• **Exercise**:
Among these records, which lines include "will"? Copy them out.

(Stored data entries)
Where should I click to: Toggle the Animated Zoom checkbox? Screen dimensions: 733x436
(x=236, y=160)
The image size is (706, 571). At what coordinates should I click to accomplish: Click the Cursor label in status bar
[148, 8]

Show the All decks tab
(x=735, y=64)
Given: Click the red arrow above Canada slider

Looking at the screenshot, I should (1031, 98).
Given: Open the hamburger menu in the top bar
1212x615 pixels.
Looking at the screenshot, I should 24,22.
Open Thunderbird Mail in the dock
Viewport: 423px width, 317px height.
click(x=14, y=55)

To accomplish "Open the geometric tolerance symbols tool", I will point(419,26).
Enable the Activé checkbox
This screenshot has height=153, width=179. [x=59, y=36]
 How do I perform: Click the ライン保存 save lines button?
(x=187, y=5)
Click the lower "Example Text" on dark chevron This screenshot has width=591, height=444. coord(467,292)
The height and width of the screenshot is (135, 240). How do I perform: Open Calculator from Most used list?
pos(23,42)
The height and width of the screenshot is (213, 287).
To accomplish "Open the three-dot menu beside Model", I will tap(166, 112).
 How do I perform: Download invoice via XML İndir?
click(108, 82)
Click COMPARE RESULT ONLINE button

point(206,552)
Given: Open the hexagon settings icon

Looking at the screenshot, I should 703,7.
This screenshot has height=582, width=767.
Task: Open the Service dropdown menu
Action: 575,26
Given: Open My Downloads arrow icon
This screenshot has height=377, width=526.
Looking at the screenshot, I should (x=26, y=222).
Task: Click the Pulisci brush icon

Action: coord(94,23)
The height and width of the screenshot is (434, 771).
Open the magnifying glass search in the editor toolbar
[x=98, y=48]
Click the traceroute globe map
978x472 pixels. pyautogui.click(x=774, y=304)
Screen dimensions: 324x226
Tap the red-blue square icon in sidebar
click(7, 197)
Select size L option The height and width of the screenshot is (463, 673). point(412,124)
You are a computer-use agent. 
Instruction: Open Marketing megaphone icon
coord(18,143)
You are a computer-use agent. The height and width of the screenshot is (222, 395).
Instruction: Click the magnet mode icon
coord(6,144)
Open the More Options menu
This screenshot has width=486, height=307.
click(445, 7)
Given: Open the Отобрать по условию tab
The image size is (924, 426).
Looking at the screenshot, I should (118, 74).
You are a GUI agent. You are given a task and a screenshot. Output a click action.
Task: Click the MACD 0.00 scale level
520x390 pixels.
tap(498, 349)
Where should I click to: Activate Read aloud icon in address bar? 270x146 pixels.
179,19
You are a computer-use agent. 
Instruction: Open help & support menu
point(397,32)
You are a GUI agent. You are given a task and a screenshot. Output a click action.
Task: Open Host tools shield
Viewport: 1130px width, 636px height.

• **Response for this exercise**:
To accomplish "Open the geometric tolerance symbols tool", I will point(419,26).
To accomplish "Open the three-dot menu beside Model", I will tap(166, 112).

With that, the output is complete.